Roger Sims, Journal Staff
Randall steps down as city attorney for Mound City
Updated: Dec 23, 2022
MOUND CITY – Long time Mound City attorney Jesse Randall notified the Mound City Council in an email last Friday, Dec. 2, that he was stepping away from his duties as attorney for the city.
In the email to the council, Randall said he wanted to spend more time watching his grandchildren participate in activities, and anticipated that would keep him from attending as many council meetings.
In an interview on Tuesday, City Clerk Shelby Murray said that as city attorney, Randall was due to be reappointed at the January meeting. She said there was no effective date on the resignation email, so she assumed it was effective immediately.
At the city council meeting on Monday, Dec. 5, Mayor Wade Doering asked Murray to advertise for the position. He said there were likely a couple of candidates for the position.
In a move that is expected to have long-range consequences for the city, codes officer Jacob Bush said he recently attended a class given by the International Codes Council on the International Building Code (IBC). He said that the IBC was used by the majority of cities in Kansas.
He said that the building codes currently used by the city were relics from the 1950s. Bush also said that while the city’s current codes had too much room for interpretation, the IBC was black and white with no gray areas.
Murray told the council that in order for the city to adopt the IBC, the council would need to abandon the current codes and then pass an ordinance to adopt the IBC. However, she pointed out that the city would need an attorney to draft the ordinance. That likely will be one of the first orders of business when the council hires a new attorney.
The council in a couple of gestures with the spirit of the holidays, approved having city superintendent John Bruns install a new water meter for a customer who complained that the current meter was adding thousands of gallons of water to her bill, and install a new sewage grinder pump at a residence where there had been an inordinate number of repairs made to the existing pump.
Resident Janice Schubert complained that the water meter at her home showed over a short period of time that her house was using water at a rate of 2,000 gallons a day or 11,000 gallons over three days. She said that she and her husband had looked for leaks that would account for that heavy usage, even using a probe around the yard looking for any place a leak might be.
The council agreed to replace the meter and hold off on pressing for payment of what is expected to be a large water bill. Mayor Doering said that the city would revisit the water usage after the new meter was in place and Bruns could monitor the usage.
The council also gave Bruns the go-ahead to install a new grinder pump for the residence of Burton Harding if it goes out again. According to Bruns and Josh Baldwin, a consultant for the city, workers have spent an inordinate amount of time – 30 man-hours so far this month – keeping that pump going and the city has apparently sought to add a $250 charge on the water bill.

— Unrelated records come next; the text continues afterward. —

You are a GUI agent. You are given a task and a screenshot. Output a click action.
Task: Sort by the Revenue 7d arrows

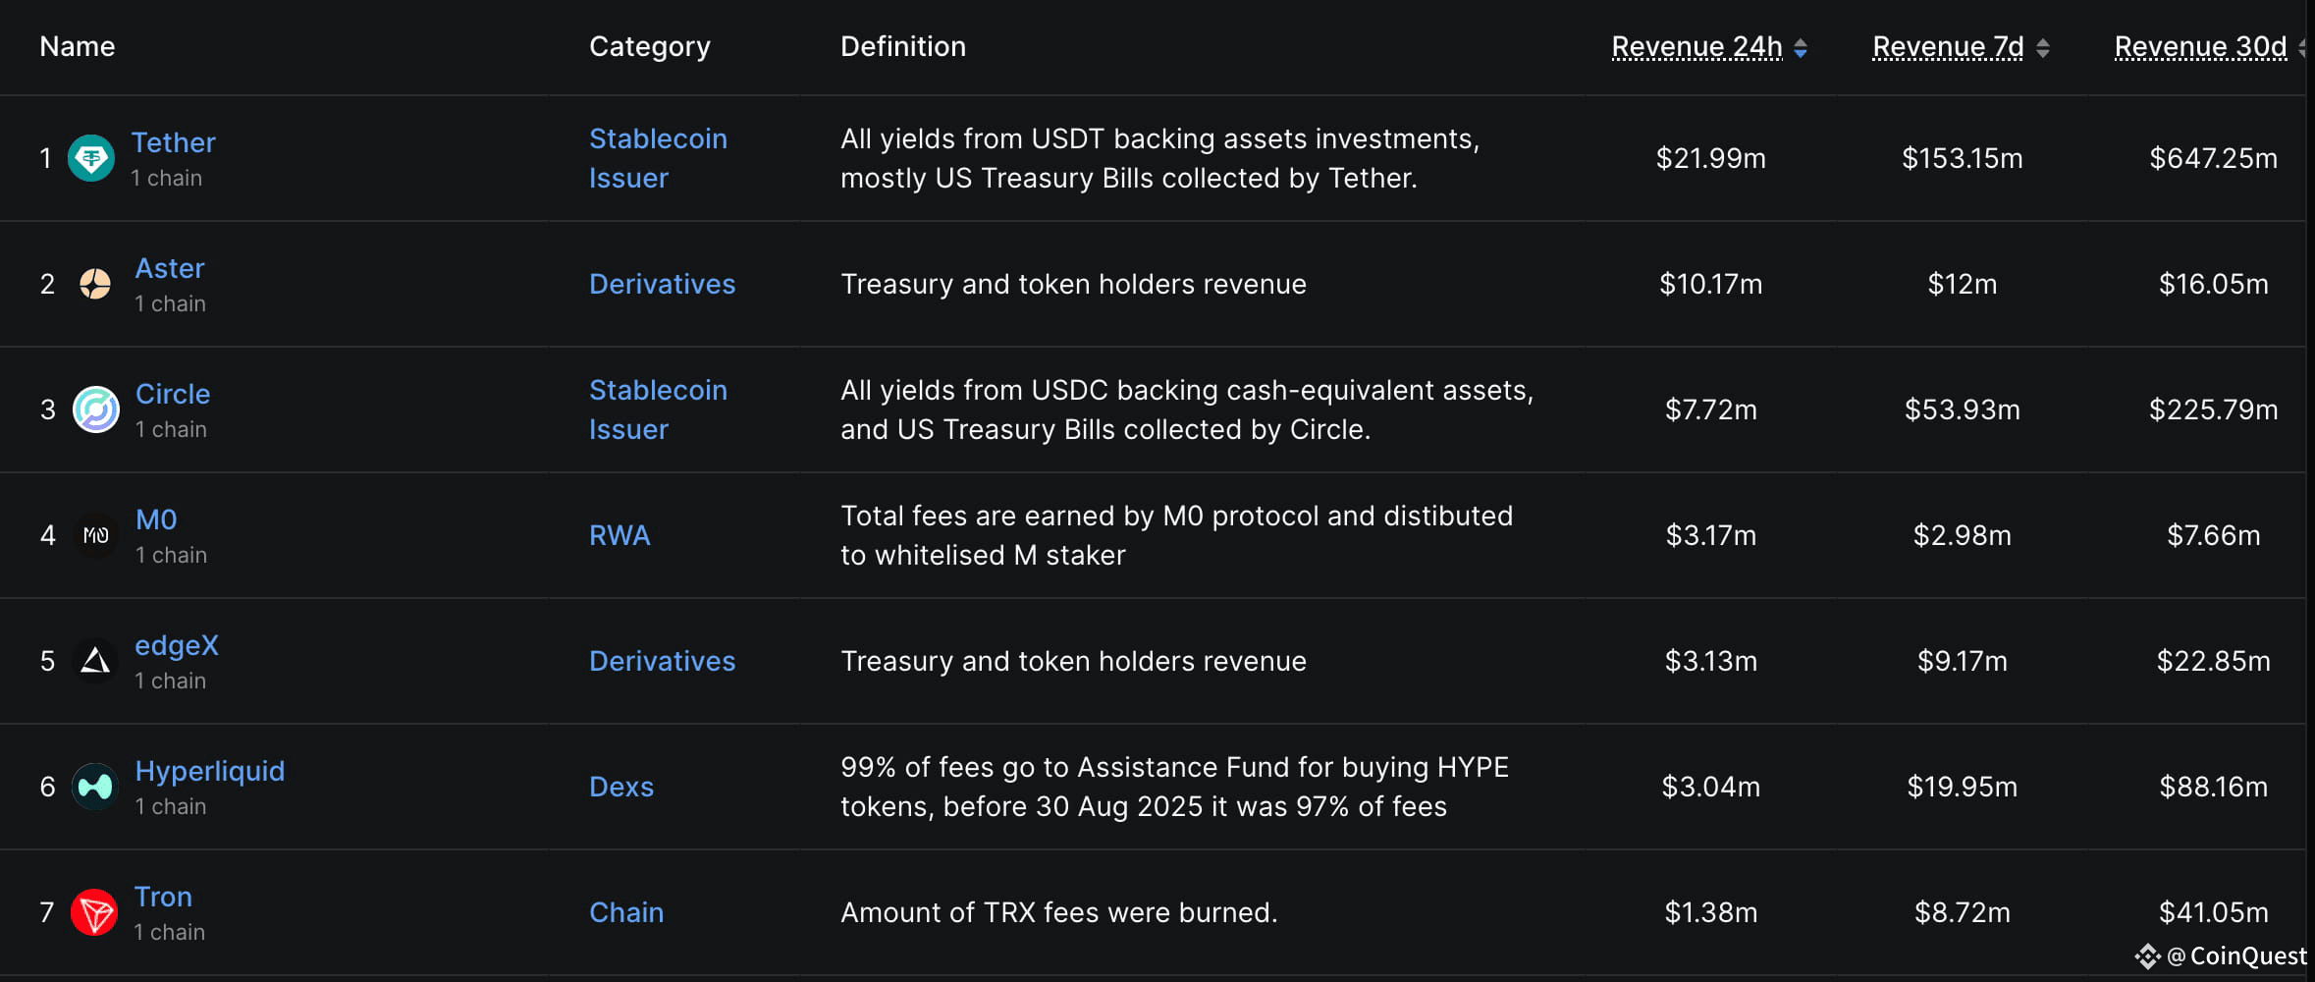pyautogui.click(x=2043, y=48)
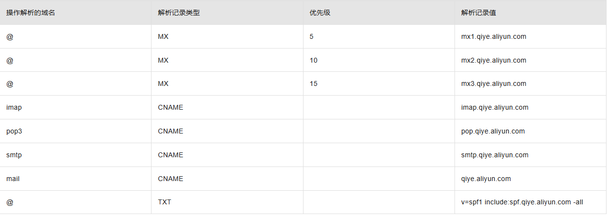Screen dimensions: 607x216
Task: Click the 解析记录值 column header
Action: pyautogui.click(x=478, y=13)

Bruns said that the homeowner has made upgrades to the electrical wiring for the pump which might ease the problem. The mayor suggested the city could install a new pump if it goes out again, but after that the city would look at additional charges for work there.

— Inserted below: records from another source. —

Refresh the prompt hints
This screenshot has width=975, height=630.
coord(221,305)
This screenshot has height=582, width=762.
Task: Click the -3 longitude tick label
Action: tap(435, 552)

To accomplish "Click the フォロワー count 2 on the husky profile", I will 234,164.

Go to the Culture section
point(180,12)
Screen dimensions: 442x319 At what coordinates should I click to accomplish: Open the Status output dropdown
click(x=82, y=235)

In other business, the council:
Approved republishing the 2022 budget reflecting a transfer of $100,000 of unencumbered funds in the general fund into the city’s capital improvement budget and rolling over funds from last year’s parks and recreation fund into the 2022 parks and recreation fund.
Learned that the city’s police department had been doing brisk business in performing vehicle identification number (VIN) inspections. After beginning to do inspections the last two or three months, it has taken in more than $2,500 in fees according to Murray.

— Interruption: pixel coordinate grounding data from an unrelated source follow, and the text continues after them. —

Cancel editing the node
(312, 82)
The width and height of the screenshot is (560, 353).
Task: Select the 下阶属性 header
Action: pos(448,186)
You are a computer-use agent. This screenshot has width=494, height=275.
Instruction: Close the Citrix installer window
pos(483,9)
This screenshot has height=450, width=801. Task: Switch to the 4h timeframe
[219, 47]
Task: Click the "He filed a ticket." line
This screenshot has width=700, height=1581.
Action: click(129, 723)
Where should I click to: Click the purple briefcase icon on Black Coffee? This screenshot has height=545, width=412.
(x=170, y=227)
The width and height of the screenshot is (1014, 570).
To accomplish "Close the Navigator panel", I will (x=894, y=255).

Heard a request by Jayhawk-Linn High School assistant cross country coach Juanita Spitzenberger requesting that the police department help stop traffic for runners crossing Kansas Highway 7 from the fairgrounds east to 850 Road. Spitzenberger said there will be a fundraising 5K run on Saturday morning that would go from the fairgrounds, along 850 Road to the city cemetery and back. Police Chief Paul McKee told her that the Linn County Sheriff’s Office had to be contacted to help with K-7 because it was outside city limits.
Heard a complaint from resident Lorna Turley about the treatment of dogs in her neighborhood. McKee told her that the dogs were under a carport, and that qualified as shelter from his perspective.
Learned from codes officer Bush that a house at 102 N. First St. had sill plates rotted all the way around the foundation and that the house was unlivable. Bush said he wanted to put off pursuing condemnation until a new city attorney was on board.
Approved renewing a cereal malt beverage license for Dollar General.
Approved giving full-time city employees a $150 yearend bonus, and $75 for part-time employees including the students who worked for the city last summer.